Mary is a previous project participant. You can view her original photo and story here.
When Mary was a month old, her birth mother left her at a bus station in Seoul, South Korea. She didn't learn this until she was older and says that as a child she assumed her story was like that which you see in movies. Being left on the steps of a church, inside a basket on some cold rainy night, with a handwritten note my mother pinned to her favorite blanket saying that she was “sorry about leaving me, and that she‘ll always love me.” That wasn't her reality and was hell of a thing for a teenage girl to process. It took Mary some time to work through her feelings but she knows now that she was loved. If her birth mother didn’t care for her she could have left her anywhere but she didn’t. She put Mary somewhere she'd be knew found, a public place where people, on their way to work or school, would make sure she'd get somewhere safe. Mary now feels lucky. She knows now that she's been loved her whole life. First by her birth mother, then by the adoption agency that took her in for three months and then her parents who adopted her and brought her to the US.

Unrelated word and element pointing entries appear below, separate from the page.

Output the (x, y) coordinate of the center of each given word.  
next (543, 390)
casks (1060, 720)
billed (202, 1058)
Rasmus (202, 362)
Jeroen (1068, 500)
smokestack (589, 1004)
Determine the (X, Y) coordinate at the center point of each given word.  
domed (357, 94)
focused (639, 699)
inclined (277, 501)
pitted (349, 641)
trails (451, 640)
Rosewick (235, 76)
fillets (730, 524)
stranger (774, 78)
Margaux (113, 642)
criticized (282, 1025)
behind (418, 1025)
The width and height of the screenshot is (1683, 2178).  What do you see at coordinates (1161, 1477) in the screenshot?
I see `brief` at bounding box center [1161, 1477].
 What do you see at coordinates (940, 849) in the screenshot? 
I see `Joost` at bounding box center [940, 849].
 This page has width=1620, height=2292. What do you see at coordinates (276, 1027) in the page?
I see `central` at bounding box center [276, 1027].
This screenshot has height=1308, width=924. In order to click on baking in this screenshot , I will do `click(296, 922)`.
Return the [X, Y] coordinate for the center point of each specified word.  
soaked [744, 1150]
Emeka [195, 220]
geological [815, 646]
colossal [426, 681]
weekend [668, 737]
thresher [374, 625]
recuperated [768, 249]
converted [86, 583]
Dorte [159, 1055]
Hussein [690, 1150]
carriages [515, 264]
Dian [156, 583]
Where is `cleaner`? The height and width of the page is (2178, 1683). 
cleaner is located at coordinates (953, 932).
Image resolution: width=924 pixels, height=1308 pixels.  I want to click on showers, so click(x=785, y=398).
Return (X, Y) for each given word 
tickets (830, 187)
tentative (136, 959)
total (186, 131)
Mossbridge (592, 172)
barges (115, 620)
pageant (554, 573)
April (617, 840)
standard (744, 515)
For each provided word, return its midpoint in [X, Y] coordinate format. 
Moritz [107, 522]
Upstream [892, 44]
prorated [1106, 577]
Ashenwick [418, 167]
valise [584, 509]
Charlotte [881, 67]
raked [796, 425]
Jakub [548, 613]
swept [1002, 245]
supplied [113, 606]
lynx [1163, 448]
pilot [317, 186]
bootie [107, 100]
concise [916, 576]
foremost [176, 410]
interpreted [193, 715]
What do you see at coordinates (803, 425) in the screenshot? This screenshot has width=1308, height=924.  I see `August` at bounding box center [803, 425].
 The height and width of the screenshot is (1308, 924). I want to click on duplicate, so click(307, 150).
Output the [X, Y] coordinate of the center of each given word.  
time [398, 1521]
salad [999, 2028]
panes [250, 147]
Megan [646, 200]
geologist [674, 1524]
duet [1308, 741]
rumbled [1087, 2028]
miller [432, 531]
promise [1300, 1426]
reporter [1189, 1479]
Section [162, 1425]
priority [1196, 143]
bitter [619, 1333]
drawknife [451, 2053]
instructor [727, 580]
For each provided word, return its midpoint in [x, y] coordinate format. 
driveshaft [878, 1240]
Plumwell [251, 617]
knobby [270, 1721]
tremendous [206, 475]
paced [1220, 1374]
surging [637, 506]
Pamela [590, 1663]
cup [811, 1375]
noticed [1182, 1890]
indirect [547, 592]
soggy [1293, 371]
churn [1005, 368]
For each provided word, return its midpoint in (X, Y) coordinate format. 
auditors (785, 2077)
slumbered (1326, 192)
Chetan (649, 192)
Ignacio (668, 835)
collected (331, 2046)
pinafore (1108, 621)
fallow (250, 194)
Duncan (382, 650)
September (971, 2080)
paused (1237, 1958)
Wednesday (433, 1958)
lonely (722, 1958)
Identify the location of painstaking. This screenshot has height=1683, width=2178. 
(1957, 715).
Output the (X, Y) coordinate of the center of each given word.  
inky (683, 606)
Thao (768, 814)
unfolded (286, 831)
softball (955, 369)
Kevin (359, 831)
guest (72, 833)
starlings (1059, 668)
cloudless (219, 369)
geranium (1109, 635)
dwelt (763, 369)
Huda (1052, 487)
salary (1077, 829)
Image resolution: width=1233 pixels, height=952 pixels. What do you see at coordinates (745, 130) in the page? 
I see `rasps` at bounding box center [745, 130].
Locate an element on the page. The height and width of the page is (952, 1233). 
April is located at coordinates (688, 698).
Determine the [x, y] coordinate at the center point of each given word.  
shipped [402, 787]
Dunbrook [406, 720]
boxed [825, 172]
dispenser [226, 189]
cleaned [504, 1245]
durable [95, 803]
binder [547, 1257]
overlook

"I’m a mother now. I’ve got two wild little boys are adore me, a husband that cherishes me and the best parents a girl left at a bus station in Seoul, South Korea could ever hope for."
"To tell your story is to heal. I think being naked or almost and sharing your story helps you heal. The more you tell it the more you heal and you may even give someone else the courage to start to share their story and start to heal."